Passage to read:
·····
New Zealand Science Teacher

Learning in Science

The Day the Balloons Danced

Ian Milne is the celebrated winner of the inaugural NZASE Peter Spratt Medal. The award was presented at the SciCon 2008 Conference at Te Papa, Wellington.  Ian was selected in recognition of his dedication to Science education, and the work he did with Peter Spratt.  Ten years on, with SciCon 2018 coming up in July, we thought it fitting to reproduce one of Ian’s most recent publications.  We would like to thank The Journal of Emergent Science, and Ian, for their kind permission to reproduce the article in its entirety.


The Day the Balloons Danced


Sometimes in our working lives, elements of our beliefs and behaviours combine together and reward us with an aesthetic experience that reminds us of the richness of humankind, as we interact with the wonder and beauty of the natural phenomena that surrounds us on this planet. Over the last week I have been privileged to be the relief teacher for Room 21 – a class of 30 Years 5 and 6 (ages 9-11) children at a local primary school – and the facilitator for a class of 41 Years 03 beginning teachers at the local teacher education resource centre. The teachers were involved in a beginning teacher mentoring programme, of which my workshop entitled ‘I wonder what I need to think about if I want to engage my students with their learning in science?’ was part.



The children in Room 21 were having a science day with me whilst their teacher attended a professional development (PD) course for the day. We explored and experienced aspects of the natural world that usually fascinate and engage them. A relevant context was explored organically, and students used their developing understanding of and inferences from their observations of their frequent aesthetic experiences to create explanations of what they had experienced, observed and wondered about.

Throughout the day, the children were required, with the facilitation of their teacher (me), to use their developing science, mathematical and literacy knowledge and skills to explore, create and test tentative explanations of the natural phenomena involved. This short article attempts to draw together those elements of my practice and beliefs that culminated in the pandemonium created when a class of 41 adult teachers each blew up a coloured balloon and, on the count of three, released them above their heads. The resulting mayhem of balloons literally dancing around the room as they propelled themselves through the air, before succumbing to the forces of gravity and coming to rest on the floor, brought tears of delight to all involved. This moment of glee, wonder and awe reminded me of Rachel Carson’s (1998) plea for teachers of young children to experience the natural world through the eyes of children.

In that moment, I am sure everyone in the room returned to their childhood and experienced the actions of nature through the eyes of young children. This awe inspiring moment kept returning to me over the last few days as I attempted to rationalise the moment through a synthesis of the elements of the practices and beliefs that informed the decisions I took, and which led to this aesthetic and enduring learning experience for those involved.
·····
Material provided:

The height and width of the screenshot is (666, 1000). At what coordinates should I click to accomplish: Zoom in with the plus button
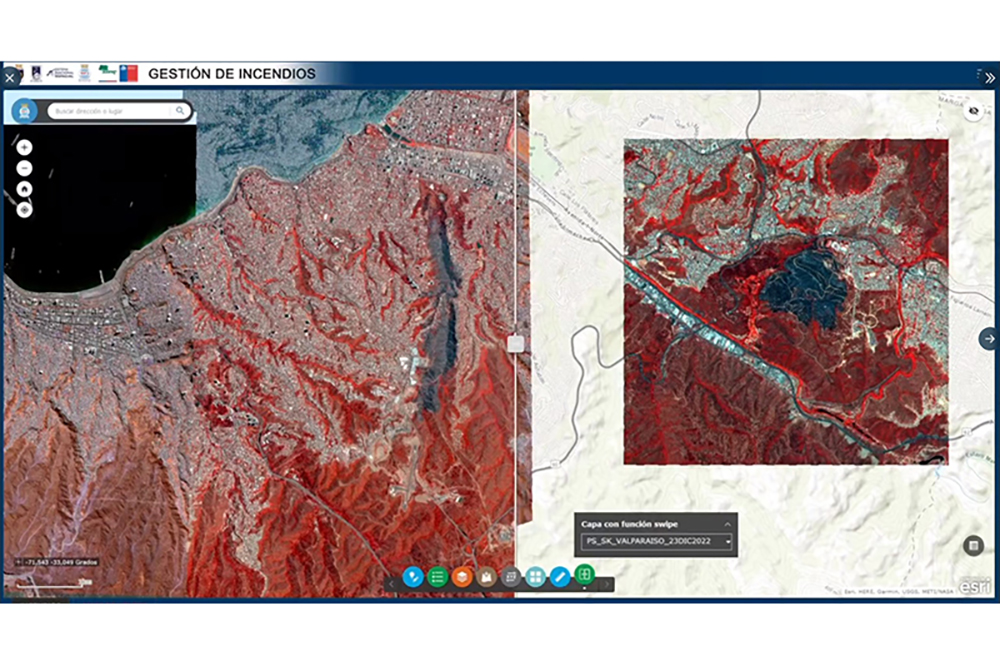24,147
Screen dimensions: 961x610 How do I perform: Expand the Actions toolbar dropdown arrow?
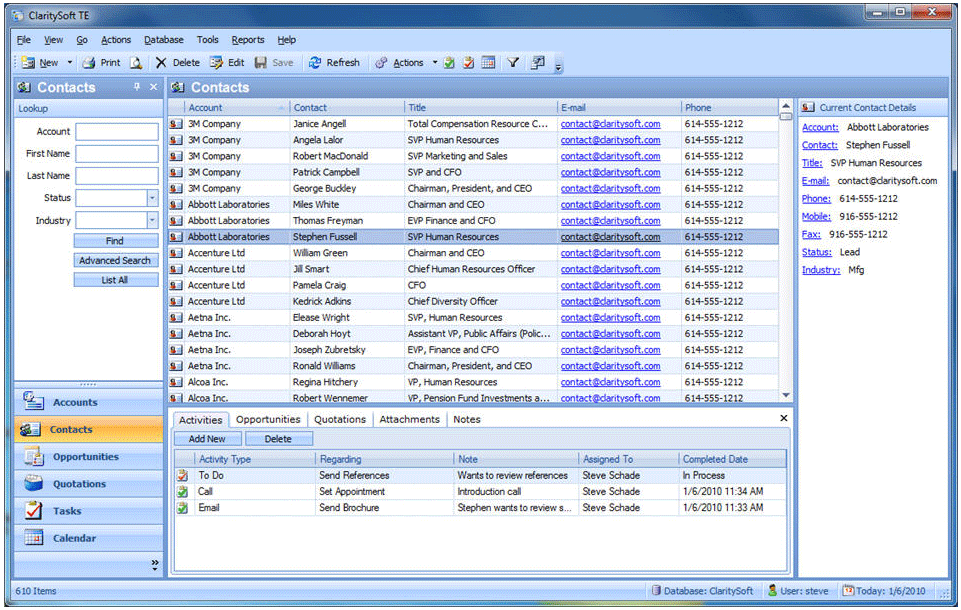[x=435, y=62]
·····
Problems and tasks:
1 – From the article about the dancing balloons, write out the passage between "In that moment, I" and "for those involved.", inclusive.
2 – In the article about the dancing balloons, how many children were in Room 21?
3 – Carry on the article about the dancing balloons from its last sentence.

Task responses:
1 –
In that moment, I am sure everyone in the room returned to their childhood and experienced the actions of nature through the eyes of young children. This awe inspiring moment kept returning to me over the last few days as I attempted to rationalise the moment through a synthesis of the elements of the practices and beliefs that informed the decisions I took, and which led to this aesthetic and enduring learning experience for those involved.

2 – 30 children in Years 5 and 6 (ages 9-11).

3 –
The decision to ask the teachers to blow up and release the balloons was not a spur of the moment action. It was a byproduct of my work over the last ten years, as I have been developing the ‘Creative Exploration’ (Milne, 2017) approach to teaching and learning in science, which involves children exploring, developing and testing explanations of their aesthetic experiences of the natural world. The sense of wonder generated both collectively and individually through these experiences provides an authentic context for inquiry learning in primary school science.

The emphasis of this approach has moved from just exploring the experiences to creating, testing and sharing scientifically the learners’ developing explanations of the phenomena involved. Over the last six years, I have been fortunate enough to work with science champions at a local primary school, where we have explored natural phenomena through a lens of ideas associated with the contexts of matter, energy and change over time. It was over this time that the emphasis of my teaching and the children’s learning moved to creating collaborative narratives of their journey, as they explored, wondered, tested and shared their developing explanations of common aesthetic experiences of natural phenomena.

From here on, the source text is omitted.